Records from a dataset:
--------

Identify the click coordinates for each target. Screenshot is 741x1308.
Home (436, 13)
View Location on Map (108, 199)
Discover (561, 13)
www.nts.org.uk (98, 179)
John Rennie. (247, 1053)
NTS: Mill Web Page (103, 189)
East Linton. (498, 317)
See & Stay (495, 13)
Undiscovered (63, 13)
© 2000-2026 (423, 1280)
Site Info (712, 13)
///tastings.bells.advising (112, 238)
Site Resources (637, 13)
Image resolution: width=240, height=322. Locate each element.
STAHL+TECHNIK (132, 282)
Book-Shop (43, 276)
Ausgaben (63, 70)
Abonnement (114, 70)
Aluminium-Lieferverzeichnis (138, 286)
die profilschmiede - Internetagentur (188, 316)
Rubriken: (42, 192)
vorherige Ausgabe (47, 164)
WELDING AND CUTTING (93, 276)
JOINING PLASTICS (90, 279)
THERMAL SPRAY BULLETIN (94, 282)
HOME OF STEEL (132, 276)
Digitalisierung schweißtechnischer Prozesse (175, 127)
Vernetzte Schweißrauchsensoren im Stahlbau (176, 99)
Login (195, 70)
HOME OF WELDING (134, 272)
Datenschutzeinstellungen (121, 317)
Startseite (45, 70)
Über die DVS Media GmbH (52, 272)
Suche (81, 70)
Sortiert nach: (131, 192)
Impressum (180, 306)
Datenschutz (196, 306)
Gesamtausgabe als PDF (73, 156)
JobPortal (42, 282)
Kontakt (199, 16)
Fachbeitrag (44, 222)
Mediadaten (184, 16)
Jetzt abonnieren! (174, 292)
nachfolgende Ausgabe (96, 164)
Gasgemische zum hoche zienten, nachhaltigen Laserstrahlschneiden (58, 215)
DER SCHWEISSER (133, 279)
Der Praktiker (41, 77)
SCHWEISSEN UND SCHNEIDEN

--------

Brief: Can you rewrite everything from the line with "Abonnement (114, 70)" down to the end of the records, putting "Imprint" in place of "Impressum" and leaving all else unchanged?

Task solution:
Abonnement (114, 70)
Aluminium-Lieferverzeichnis (138, 286)
die profilschmiede - Internetagentur (188, 316)
Rubriken: (42, 192)
vorherige Ausgabe (47, 164)
WELDING AND CUTTING (93, 276)
JOINING PLASTICS (90, 279)
THERMAL SPRAY BULLETIN (94, 282)
HOME OF STEEL (132, 276)
Digitalisierung schweißtechnischer Prozesse (175, 127)
Vernetzte Schweißrauchsensoren im Stahlbau (176, 99)
Login (195, 70)
HOME OF WELDING (134, 272)
Datenschutzeinstellungen (121, 317)
Startseite (45, 70)
Über die DVS Media GmbH (52, 272)
Suche (81, 70)
Sortiert nach: (131, 192)
Imprint (180, 306)
Datenschutz (196, 306)
Gesamtausgabe als PDF (73, 156)
JobPortal (42, 282)
Kontakt (199, 16)
Fachbeitrag (44, 222)
Mediadaten (184, 16)
Jetzt abonnieren! (174, 292)
nachfolgende Ausgabe (96, 164)
Gasgemische zum hoche zienten, nachhaltigen Laserstrahlschneiden (58, 215)
DER SCHWEISSER (133, 279)
Der Praktiker (41, 77)
SCHWEISSEN UND SCHNEIDEN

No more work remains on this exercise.